Oliver Charles ollie at ocharles.org.uk
Wed Aug 5 14:20:21 UTC 2015


On Wed, Aug 5, 2015 at 2:32 PM, Brandon Allbery <allbery.b at gmail.com> wrote:

> The biggest problem with this is the question of instances. The
> typechecker requires that all instances be global; otherwise you can break
> invariants. (Consider what happens if a different Ord instance is in scope
> in that part of the program.)
>
> I wonder if this use case can be addressed by a different mechanism
> (extension), though:
>
>     import qualified Something.Specific
>     {- ... -}
>     foo = ...
>       where using Something.Specific -- names would be unqualified in this
> scope
>

This is a good point.
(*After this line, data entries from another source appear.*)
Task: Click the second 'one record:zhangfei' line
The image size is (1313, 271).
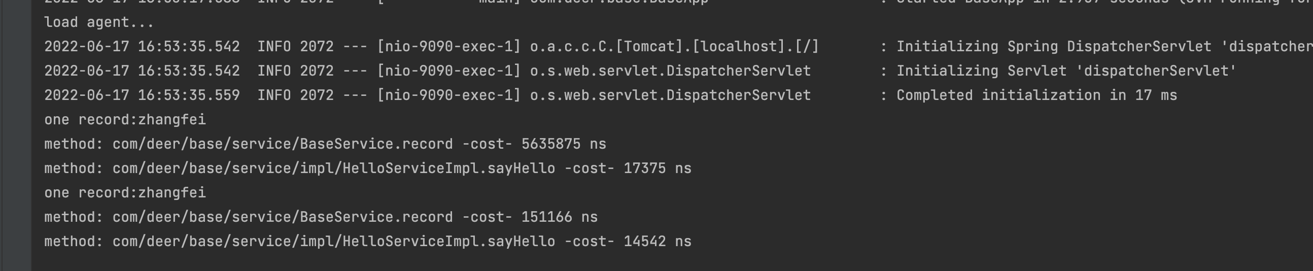Action: (125, 193)
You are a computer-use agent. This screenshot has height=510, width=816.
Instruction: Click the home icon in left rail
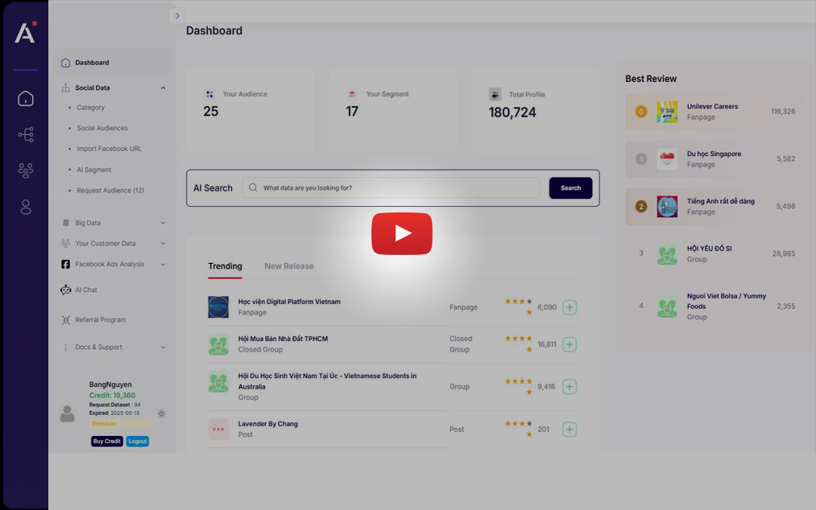point(26,98)
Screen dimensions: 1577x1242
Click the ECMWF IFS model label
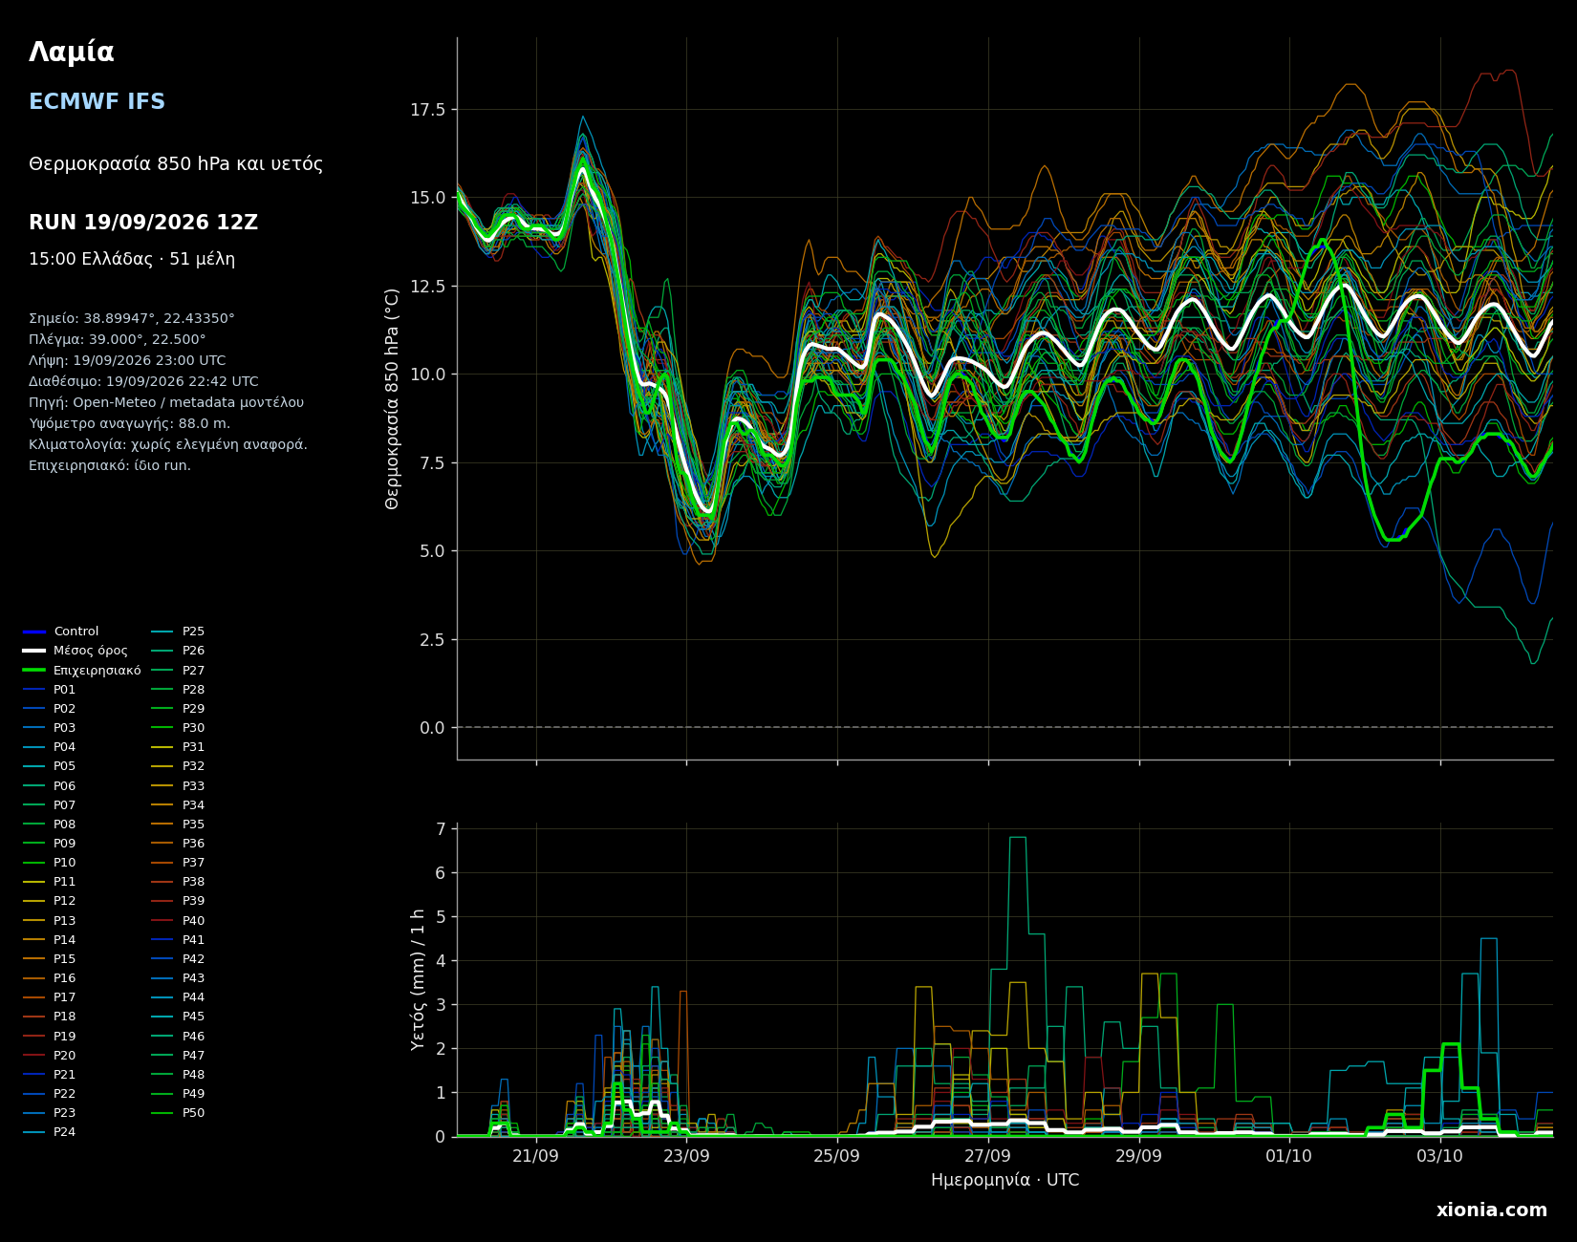click(x=97, y=102)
I hadn't considered that, but I wouldn't want to be
importing instances - only symbols (types, type families, top level
definitions).

If we use import and rule out instance importing, then we might have to
improve the error messages about missing instances. For example,

    No instance for (Eq Foo)
    In the expression: foo == foo
    In an equation for ‘it’: it = foo == foo
    Note: an instance was found in Foo, but this must be imported at the
module level.

Obviously the wording is open for discussion, but the idea is that GHC
could be aware of the instances, find them, but refuse to use them.
Questionable whether we want this, but it's an idea.

using could also work, at the cost of taking up another keyword (and a
potentially useful keyword, as using has meaning in other languages that we
may ultimately find ourselves wanting in Haskell).